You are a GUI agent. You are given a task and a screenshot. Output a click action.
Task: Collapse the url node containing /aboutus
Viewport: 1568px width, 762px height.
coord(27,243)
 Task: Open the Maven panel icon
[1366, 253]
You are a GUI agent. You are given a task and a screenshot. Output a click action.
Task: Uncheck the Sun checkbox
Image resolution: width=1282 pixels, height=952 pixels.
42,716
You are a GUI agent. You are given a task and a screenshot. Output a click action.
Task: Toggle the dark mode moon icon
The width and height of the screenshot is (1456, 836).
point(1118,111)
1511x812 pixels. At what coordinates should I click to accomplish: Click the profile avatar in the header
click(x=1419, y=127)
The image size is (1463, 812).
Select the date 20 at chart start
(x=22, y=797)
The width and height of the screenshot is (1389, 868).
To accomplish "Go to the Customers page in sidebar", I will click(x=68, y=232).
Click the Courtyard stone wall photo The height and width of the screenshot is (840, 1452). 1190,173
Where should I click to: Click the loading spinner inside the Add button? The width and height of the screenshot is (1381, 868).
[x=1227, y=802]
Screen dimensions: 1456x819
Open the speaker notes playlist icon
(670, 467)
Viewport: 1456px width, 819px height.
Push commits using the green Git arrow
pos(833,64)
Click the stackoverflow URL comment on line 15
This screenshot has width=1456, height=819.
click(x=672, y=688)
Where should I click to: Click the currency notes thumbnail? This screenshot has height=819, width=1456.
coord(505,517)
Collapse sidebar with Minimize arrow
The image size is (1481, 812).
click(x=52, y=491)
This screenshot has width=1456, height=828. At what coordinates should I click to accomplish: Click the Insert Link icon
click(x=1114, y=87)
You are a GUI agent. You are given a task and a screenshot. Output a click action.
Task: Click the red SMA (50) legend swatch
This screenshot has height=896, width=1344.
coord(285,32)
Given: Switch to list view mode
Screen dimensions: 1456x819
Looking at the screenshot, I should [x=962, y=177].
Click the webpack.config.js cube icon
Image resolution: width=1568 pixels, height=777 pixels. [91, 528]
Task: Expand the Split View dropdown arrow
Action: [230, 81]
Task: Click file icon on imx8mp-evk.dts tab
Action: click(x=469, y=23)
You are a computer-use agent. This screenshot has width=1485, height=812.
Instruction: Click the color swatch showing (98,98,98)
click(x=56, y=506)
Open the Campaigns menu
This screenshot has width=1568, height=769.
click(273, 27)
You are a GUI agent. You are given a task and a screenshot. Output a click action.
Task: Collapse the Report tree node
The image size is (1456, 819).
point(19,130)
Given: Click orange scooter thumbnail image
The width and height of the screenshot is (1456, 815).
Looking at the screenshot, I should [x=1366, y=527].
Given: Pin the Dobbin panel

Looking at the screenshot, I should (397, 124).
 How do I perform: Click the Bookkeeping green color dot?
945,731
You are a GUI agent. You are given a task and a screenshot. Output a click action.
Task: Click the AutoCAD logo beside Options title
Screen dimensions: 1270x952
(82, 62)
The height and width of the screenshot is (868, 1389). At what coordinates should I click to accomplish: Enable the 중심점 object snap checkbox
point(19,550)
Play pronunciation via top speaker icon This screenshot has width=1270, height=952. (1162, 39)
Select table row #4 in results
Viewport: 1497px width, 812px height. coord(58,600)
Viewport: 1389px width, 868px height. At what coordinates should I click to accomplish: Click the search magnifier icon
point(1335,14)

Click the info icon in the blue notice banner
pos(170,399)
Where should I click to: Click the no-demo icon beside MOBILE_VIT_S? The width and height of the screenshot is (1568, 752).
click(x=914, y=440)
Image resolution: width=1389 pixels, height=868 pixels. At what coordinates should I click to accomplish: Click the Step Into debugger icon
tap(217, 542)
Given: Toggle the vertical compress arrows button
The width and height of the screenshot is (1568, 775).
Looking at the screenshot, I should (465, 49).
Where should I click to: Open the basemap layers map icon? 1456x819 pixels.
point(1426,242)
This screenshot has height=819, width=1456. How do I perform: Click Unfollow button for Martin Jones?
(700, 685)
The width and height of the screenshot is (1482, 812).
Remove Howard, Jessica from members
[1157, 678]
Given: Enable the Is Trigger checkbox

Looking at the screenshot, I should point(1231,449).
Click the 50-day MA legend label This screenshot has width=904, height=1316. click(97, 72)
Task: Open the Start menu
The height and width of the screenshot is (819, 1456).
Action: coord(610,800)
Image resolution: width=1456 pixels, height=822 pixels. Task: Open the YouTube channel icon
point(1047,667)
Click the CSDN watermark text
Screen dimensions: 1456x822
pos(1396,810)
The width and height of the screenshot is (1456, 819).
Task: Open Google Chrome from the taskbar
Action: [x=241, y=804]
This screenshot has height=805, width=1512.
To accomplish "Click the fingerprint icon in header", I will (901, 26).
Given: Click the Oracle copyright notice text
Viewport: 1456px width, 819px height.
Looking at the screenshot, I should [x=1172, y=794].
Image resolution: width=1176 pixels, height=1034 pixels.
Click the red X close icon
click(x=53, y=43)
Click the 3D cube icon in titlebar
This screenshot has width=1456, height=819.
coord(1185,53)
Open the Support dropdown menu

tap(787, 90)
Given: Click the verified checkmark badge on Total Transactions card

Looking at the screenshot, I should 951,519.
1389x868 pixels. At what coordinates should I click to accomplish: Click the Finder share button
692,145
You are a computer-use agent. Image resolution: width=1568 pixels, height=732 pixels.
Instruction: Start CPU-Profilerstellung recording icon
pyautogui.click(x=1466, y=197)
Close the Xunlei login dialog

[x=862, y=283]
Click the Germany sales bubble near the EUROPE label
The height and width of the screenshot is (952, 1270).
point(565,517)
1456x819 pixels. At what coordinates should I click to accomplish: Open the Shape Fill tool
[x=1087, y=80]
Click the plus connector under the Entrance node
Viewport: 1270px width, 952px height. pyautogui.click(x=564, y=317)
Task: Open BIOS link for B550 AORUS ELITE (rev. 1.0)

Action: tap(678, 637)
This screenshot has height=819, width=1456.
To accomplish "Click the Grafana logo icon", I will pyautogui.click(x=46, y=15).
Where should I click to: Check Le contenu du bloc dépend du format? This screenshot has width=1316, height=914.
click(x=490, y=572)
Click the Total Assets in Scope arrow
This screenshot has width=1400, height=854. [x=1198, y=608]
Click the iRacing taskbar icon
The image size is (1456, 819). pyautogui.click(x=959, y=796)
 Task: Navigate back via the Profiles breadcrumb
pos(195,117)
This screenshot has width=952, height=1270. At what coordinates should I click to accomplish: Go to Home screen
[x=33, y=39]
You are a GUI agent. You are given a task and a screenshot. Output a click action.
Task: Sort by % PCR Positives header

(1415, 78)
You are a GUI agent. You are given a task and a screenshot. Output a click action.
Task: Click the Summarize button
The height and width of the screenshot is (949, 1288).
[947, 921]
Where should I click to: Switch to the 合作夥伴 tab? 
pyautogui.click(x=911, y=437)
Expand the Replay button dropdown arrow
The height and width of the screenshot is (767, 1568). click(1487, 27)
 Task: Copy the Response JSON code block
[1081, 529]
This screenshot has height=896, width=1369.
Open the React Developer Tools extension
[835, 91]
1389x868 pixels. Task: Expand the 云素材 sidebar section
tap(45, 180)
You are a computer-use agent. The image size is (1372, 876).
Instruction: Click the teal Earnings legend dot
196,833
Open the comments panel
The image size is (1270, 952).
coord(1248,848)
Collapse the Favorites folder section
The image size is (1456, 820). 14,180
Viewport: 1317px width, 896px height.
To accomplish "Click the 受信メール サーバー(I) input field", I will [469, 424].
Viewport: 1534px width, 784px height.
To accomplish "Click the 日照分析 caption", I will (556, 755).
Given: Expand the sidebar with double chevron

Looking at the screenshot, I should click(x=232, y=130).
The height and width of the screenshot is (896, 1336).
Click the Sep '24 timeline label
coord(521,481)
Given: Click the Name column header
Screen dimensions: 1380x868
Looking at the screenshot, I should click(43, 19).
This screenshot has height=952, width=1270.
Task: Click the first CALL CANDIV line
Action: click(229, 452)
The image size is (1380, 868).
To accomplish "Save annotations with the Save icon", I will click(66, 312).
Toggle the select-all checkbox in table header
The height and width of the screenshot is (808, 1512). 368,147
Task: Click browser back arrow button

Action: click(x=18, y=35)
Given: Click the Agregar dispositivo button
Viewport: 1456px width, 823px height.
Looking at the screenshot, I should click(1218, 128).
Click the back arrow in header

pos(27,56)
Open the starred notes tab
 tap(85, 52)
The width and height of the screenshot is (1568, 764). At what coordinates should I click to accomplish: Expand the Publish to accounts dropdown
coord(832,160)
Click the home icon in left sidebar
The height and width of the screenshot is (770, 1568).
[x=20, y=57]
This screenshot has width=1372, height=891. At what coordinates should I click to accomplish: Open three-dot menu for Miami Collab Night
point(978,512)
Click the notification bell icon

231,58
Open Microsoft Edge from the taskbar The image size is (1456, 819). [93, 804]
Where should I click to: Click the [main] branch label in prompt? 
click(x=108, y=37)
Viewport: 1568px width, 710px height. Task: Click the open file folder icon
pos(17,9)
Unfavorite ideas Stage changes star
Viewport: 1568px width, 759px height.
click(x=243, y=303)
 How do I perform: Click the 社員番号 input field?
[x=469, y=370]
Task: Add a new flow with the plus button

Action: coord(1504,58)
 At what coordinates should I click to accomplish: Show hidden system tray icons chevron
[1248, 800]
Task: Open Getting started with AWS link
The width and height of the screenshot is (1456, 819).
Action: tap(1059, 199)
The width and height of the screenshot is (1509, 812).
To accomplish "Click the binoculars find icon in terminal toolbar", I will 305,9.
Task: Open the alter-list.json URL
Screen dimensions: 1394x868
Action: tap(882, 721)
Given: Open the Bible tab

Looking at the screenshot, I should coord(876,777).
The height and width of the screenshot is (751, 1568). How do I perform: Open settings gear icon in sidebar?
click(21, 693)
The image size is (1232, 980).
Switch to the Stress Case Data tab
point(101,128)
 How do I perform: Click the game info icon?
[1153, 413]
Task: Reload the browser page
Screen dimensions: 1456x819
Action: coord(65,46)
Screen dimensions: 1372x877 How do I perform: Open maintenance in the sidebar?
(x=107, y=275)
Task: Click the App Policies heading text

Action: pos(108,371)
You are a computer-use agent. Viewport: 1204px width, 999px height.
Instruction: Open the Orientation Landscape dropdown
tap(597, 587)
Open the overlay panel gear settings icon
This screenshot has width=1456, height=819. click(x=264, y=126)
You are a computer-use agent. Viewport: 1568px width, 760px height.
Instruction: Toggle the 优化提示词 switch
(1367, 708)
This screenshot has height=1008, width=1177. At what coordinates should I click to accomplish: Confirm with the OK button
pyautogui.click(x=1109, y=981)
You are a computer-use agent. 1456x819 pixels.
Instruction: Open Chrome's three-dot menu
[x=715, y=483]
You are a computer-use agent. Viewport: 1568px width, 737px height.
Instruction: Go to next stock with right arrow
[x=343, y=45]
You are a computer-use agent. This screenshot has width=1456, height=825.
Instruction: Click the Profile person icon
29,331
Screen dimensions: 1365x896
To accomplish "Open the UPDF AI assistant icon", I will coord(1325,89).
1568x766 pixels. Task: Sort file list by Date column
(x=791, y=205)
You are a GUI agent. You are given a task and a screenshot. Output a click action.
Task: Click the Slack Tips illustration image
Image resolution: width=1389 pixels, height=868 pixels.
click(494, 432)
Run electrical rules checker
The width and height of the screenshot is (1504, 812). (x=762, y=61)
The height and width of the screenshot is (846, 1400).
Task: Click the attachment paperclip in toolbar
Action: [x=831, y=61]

## HOW TO COMPLETE THIS TASK
Begin at the line above that has "Instruction: Open Chrome's three-dot menu" and stop after the line that has "has width=1456, height=825.", copying each line exactly and adding nothing else.

## TASK SOLUTION
Instruction: Open Chrome's three-dot menu
[x=715, y=483]
You are a computer-use agent. Viewport: 1568px width, 737px height.
Instruction: Go to next stock with right arrow
[x=343, y=45]
You are a computer-use agent. This screenshot has width=1456, height=825.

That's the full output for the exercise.